• [Problem details]: Find "[Flycarpets: De #1" and "Alles toestaan (170, 1437)" in the records below. Copy the lines holding them and every line between, exactly, and no others.

• [Given records]:
⟨

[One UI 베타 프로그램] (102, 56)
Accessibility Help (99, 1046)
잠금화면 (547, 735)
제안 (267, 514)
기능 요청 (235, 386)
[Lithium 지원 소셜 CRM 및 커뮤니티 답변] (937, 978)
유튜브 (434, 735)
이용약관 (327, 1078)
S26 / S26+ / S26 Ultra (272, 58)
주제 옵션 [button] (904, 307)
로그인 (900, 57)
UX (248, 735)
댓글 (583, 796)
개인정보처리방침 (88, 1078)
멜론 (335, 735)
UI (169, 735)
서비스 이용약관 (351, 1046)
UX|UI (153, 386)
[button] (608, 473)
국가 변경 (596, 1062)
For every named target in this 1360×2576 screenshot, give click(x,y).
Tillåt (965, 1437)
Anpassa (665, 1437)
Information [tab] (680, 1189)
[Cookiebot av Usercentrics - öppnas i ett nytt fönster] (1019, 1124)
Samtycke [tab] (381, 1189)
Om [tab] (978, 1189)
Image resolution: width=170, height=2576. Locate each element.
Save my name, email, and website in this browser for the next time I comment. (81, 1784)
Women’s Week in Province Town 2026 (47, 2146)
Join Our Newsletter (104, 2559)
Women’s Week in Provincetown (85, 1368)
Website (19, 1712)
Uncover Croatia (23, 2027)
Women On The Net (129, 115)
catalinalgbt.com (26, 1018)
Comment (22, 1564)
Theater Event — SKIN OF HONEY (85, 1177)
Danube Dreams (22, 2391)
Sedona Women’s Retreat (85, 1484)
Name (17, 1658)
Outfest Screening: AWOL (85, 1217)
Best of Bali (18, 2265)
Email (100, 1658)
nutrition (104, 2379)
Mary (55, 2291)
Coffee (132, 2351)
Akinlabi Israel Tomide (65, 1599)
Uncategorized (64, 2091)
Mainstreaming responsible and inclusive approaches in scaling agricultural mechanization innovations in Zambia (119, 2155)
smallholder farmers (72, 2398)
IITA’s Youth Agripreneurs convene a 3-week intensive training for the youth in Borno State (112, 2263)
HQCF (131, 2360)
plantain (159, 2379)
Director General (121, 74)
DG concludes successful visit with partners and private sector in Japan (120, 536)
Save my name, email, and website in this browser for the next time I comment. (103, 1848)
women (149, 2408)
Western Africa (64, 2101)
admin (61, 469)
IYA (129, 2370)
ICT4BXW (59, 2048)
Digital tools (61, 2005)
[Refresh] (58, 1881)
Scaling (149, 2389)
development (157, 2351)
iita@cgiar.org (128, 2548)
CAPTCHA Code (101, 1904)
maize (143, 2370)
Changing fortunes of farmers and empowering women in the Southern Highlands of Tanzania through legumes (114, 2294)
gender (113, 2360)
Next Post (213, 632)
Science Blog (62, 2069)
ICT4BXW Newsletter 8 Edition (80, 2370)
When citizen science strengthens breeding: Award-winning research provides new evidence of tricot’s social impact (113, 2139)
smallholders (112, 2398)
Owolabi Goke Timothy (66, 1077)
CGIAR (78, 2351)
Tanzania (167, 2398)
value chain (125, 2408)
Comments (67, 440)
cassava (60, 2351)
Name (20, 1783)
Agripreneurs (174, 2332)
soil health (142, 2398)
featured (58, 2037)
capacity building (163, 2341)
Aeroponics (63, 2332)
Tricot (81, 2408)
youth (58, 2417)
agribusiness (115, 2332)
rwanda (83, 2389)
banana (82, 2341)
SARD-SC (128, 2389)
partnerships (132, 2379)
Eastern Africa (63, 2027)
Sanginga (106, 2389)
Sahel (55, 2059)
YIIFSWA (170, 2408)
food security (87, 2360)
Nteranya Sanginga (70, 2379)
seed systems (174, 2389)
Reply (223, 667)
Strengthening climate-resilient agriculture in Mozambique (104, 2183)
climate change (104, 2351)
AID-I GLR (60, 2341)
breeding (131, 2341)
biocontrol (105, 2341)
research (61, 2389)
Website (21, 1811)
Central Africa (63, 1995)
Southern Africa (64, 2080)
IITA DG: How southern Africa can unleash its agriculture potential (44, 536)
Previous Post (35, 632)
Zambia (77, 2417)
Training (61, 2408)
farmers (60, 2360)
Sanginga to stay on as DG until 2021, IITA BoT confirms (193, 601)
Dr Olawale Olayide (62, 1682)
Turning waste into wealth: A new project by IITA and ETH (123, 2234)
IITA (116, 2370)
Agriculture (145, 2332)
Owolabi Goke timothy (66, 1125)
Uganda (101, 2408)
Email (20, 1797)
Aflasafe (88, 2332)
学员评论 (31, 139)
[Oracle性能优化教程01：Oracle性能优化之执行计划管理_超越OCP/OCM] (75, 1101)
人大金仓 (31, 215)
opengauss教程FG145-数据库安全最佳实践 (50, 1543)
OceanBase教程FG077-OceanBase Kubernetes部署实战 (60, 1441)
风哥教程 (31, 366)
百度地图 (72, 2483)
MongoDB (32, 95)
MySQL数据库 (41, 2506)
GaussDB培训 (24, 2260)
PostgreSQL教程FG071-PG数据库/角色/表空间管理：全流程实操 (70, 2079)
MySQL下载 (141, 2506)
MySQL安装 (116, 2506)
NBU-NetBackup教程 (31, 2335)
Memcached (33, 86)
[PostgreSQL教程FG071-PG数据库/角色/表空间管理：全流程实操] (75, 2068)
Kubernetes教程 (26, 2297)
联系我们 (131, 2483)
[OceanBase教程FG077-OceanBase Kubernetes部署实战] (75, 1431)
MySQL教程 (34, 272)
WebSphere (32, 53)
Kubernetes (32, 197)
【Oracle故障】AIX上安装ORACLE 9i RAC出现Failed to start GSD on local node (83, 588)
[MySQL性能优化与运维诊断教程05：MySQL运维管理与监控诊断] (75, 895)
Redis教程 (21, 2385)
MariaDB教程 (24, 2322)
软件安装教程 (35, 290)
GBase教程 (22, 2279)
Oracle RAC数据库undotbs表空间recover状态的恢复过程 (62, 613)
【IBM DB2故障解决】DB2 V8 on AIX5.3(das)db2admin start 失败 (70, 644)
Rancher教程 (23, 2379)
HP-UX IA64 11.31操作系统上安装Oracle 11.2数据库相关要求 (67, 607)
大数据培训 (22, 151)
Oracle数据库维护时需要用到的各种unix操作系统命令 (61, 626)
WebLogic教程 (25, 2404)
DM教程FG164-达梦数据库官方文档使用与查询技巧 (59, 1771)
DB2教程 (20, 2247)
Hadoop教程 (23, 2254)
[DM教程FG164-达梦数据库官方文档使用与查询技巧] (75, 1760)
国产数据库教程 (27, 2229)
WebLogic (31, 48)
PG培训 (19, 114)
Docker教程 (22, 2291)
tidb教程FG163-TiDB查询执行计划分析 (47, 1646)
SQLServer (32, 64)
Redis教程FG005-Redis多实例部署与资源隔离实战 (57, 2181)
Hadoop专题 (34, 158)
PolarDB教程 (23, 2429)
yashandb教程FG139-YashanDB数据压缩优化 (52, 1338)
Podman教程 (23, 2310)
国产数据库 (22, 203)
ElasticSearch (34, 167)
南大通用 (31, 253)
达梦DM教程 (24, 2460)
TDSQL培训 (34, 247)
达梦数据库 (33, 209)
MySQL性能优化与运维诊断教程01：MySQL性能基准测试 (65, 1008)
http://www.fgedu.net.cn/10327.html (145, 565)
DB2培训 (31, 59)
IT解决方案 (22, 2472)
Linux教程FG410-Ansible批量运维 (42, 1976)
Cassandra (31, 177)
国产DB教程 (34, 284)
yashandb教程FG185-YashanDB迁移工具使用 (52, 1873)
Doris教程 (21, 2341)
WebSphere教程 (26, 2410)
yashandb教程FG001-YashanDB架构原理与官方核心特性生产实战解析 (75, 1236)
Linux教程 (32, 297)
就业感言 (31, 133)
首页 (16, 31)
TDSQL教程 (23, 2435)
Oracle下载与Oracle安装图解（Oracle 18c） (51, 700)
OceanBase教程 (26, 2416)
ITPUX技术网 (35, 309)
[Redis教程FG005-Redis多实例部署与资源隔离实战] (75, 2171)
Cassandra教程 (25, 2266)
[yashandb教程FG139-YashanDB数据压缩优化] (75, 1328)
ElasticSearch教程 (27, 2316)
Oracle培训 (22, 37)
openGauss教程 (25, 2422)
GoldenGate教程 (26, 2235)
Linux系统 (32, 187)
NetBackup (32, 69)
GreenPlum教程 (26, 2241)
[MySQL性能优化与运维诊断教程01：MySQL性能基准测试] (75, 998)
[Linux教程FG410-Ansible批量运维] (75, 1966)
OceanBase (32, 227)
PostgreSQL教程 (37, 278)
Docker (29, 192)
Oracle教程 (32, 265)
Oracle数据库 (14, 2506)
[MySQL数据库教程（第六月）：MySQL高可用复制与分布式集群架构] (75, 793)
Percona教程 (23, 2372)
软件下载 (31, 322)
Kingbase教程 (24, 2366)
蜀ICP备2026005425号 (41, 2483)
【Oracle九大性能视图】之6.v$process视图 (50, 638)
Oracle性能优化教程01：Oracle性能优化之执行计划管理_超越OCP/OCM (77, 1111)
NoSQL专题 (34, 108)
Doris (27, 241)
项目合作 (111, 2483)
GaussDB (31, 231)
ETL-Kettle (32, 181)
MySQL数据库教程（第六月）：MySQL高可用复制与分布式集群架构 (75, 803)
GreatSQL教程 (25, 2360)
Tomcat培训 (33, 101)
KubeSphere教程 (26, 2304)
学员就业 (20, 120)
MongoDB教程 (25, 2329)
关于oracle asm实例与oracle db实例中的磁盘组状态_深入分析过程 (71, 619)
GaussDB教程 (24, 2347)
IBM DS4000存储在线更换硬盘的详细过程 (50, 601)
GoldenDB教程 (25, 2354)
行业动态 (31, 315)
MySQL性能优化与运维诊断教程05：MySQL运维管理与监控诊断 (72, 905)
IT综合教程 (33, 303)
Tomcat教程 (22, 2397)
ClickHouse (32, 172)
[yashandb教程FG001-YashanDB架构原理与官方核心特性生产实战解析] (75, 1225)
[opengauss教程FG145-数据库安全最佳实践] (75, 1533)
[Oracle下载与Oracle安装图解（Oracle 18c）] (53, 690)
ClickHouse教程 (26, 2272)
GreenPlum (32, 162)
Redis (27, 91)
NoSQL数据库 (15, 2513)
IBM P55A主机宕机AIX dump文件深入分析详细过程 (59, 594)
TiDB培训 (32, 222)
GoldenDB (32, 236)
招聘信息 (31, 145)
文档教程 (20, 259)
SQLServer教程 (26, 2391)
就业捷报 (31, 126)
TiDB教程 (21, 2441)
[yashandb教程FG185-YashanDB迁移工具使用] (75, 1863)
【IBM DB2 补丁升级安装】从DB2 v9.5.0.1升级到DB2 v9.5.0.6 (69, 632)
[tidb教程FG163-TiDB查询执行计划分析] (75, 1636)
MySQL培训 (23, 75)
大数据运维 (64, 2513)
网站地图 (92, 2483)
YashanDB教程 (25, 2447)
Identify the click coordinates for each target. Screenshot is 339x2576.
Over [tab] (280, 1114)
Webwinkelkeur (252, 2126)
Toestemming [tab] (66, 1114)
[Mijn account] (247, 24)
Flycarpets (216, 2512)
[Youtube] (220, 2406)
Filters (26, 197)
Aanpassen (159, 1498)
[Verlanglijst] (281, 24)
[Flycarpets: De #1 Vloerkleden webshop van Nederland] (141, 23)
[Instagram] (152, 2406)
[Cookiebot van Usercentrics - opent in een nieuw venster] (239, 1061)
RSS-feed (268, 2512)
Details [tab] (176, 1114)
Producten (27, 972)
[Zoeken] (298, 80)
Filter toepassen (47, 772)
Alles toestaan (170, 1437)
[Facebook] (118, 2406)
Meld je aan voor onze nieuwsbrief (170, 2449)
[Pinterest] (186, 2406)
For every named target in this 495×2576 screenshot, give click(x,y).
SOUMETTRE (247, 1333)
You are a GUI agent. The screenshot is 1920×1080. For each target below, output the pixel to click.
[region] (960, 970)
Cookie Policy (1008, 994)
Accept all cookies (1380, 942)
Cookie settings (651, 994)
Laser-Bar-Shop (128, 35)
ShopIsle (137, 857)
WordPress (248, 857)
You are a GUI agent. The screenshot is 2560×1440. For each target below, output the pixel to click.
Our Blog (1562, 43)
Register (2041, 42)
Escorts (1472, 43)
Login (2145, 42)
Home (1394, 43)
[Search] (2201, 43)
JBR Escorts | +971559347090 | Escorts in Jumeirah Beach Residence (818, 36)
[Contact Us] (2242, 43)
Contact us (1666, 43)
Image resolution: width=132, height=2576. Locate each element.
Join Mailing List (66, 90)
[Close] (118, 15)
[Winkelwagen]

⟩

• [Task output]:
[Flycarpets: De #1 Vloerkleden webshop van Nederland] (141, 23)
[Instagram] (152, 2406)
[Cookiebot van Usercentrics - opent in een nieuw venster] (239, 1061)
RSS-feed (268, 2512)
Details [tab] (176, 1114)
Producten (27, 972)
[Zoeken] (298, 80)
Filter toepassen (47, 772)
Alles toestaan (170, 1437)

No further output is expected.